Could you rewrite the listing below from the line containing "Given: Click the Custom domain heading" up to and including its final line, replacing "Custom domain" with "Billing settings" and leaving everything else unchanged? Omit the pictures from your answer.

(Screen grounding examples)
┌──
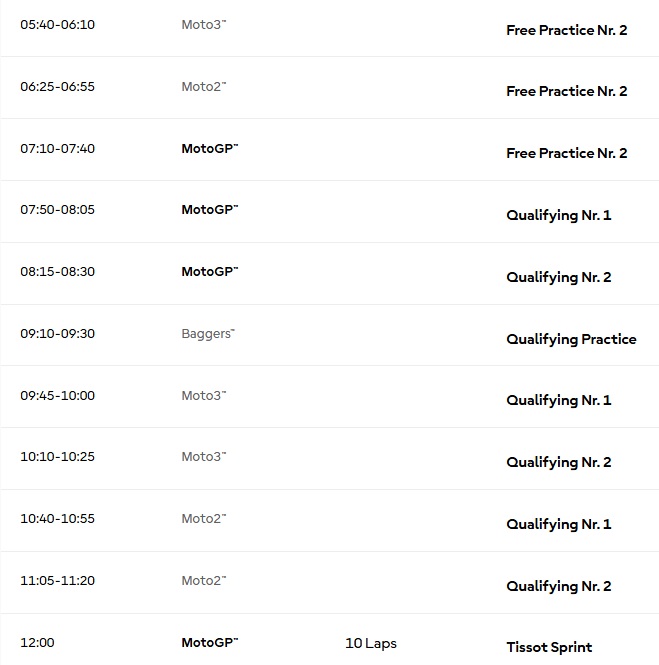Select Moto3 Free Practice Nr. 2 session
The image size is (659, 665).
567,31
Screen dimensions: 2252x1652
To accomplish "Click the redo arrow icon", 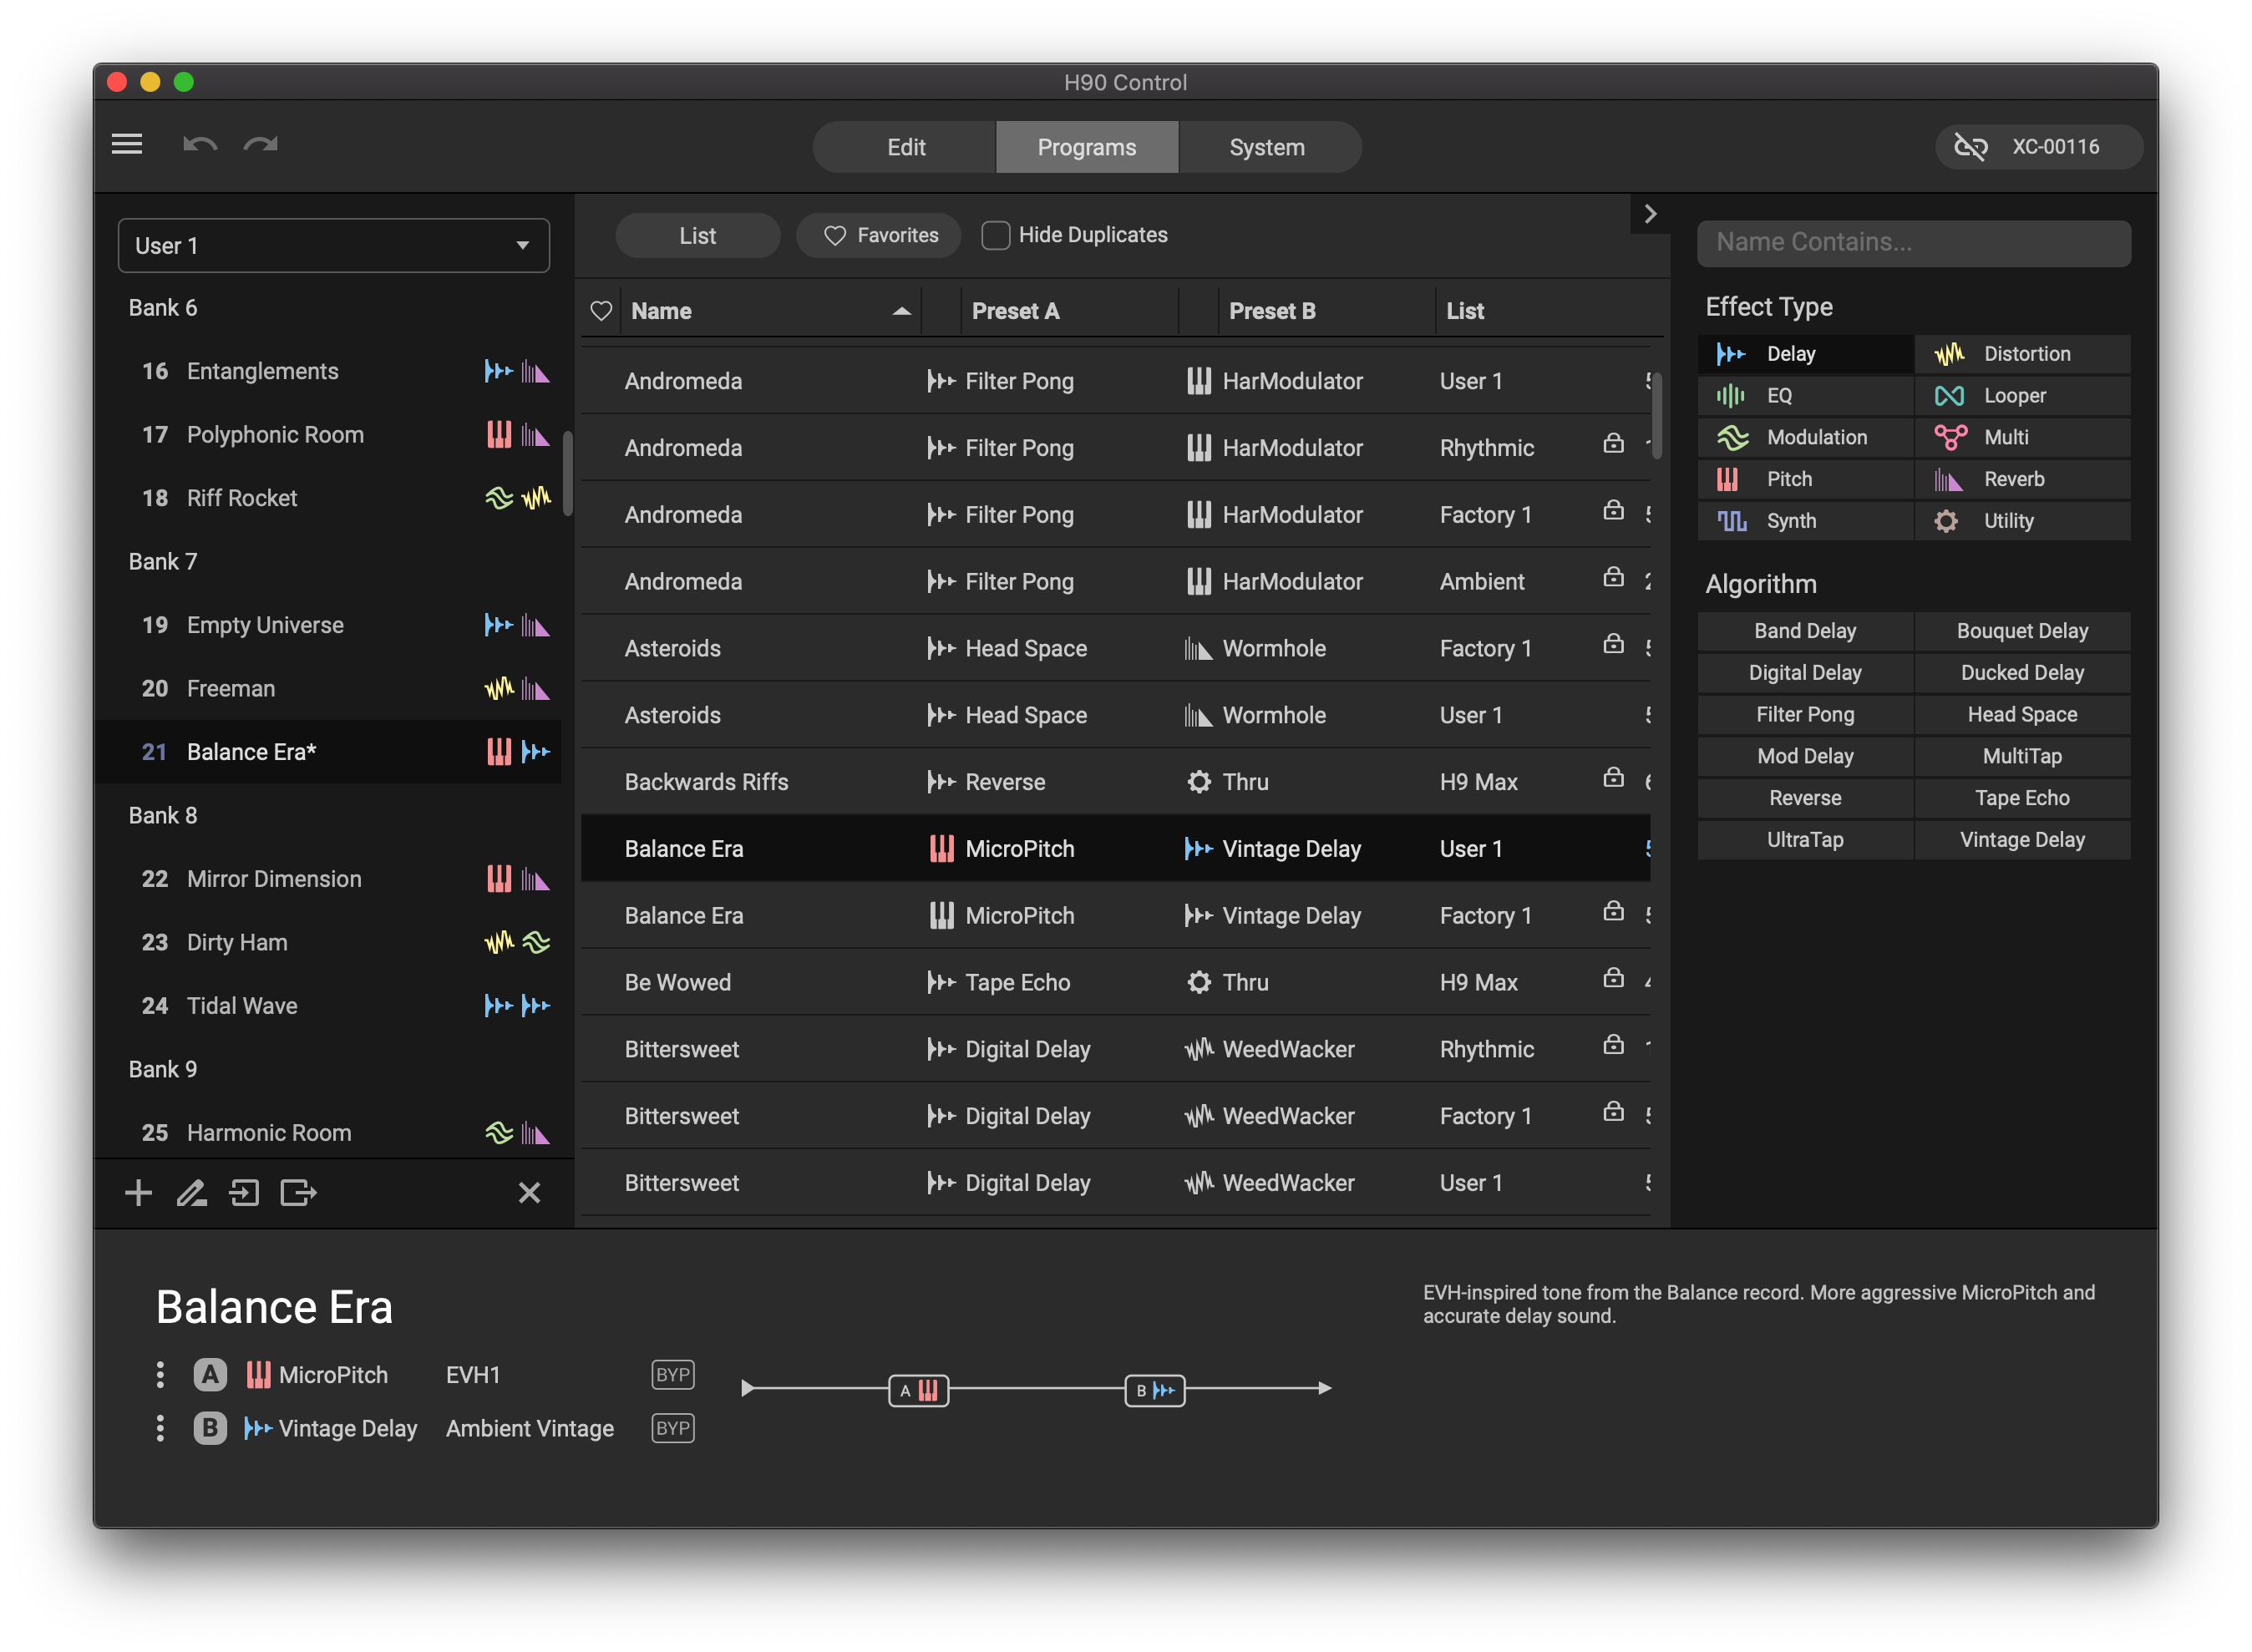I will (260, 145).
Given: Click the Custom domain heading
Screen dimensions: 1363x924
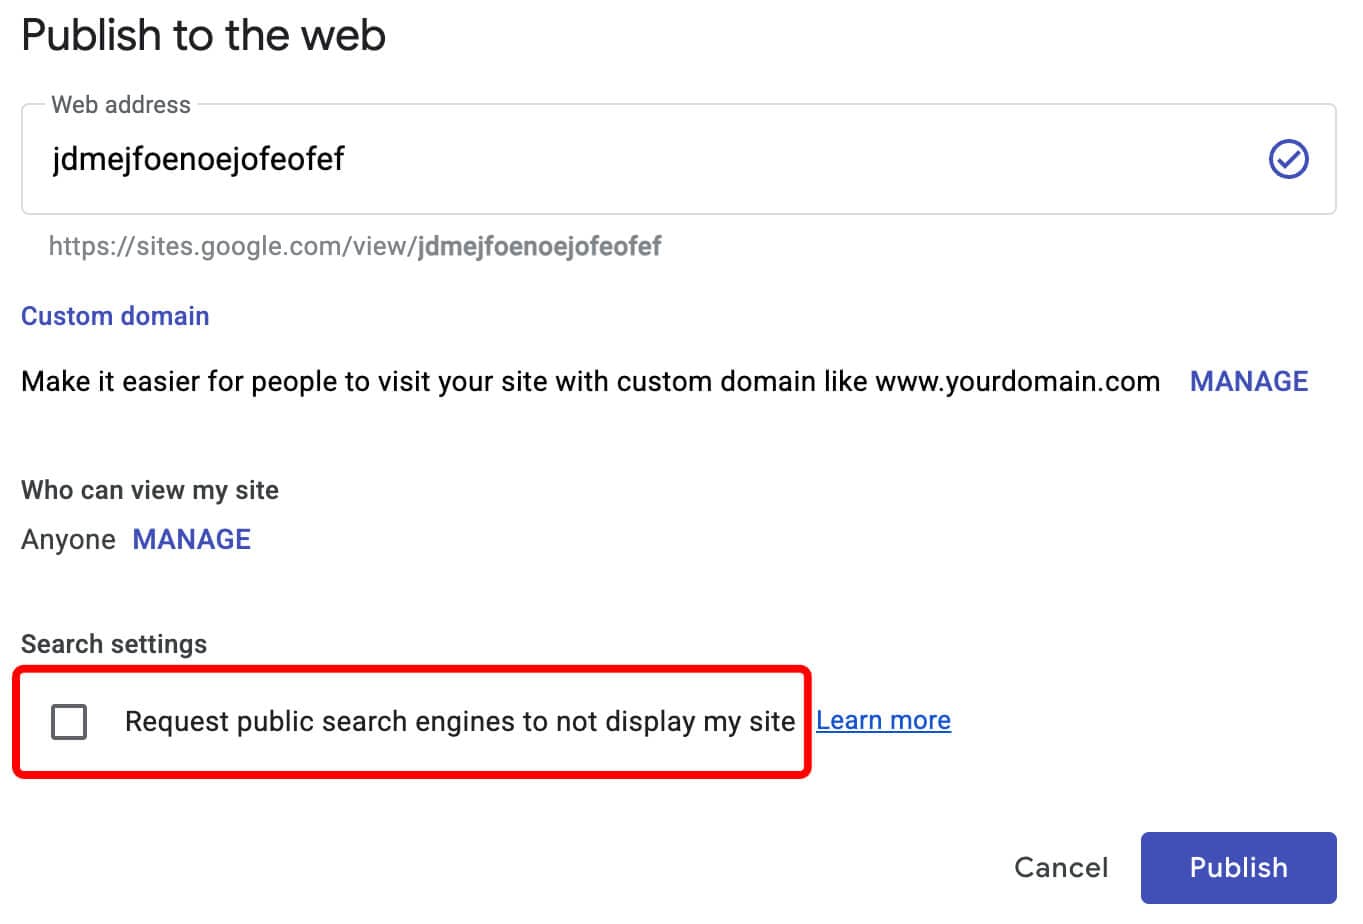Looking at the screenshot, I should tap(115, 316).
└──
▶ [Worked answer]:
Given: Click the Billing settings heading
Screen dimensions: 1363x924
Looking at the screenshot, I should tap(115, 316).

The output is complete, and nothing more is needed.